- DATA FOR ANALYSIS -
=====
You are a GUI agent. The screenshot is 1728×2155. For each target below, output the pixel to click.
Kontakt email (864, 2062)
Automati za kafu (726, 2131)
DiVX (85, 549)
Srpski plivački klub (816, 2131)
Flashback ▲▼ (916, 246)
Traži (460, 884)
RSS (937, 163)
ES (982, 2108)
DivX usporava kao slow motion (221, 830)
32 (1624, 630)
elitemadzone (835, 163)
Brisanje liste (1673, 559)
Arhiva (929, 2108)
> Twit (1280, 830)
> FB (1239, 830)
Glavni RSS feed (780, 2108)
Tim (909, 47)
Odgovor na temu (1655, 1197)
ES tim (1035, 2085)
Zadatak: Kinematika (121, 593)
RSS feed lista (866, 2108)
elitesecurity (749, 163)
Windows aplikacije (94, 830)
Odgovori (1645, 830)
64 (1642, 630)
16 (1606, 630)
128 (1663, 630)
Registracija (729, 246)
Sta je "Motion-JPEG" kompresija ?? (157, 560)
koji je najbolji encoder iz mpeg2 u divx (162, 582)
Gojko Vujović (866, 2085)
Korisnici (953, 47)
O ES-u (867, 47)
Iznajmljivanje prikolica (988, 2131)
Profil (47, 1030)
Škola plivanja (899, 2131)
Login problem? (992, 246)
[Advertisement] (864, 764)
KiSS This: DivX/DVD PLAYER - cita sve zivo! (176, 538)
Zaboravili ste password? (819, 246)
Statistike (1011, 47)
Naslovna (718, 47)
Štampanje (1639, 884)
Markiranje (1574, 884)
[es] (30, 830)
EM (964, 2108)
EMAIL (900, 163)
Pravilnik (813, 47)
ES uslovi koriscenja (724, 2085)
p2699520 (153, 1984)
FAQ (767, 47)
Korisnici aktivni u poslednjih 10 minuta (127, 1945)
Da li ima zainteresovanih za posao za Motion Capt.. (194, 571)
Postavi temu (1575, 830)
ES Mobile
=====
- AIM OF THE TASK -
What is the number of lines in the records that contain "Korisnici"? Give that number only.

- OUTPUT FOR THIS TASK -
2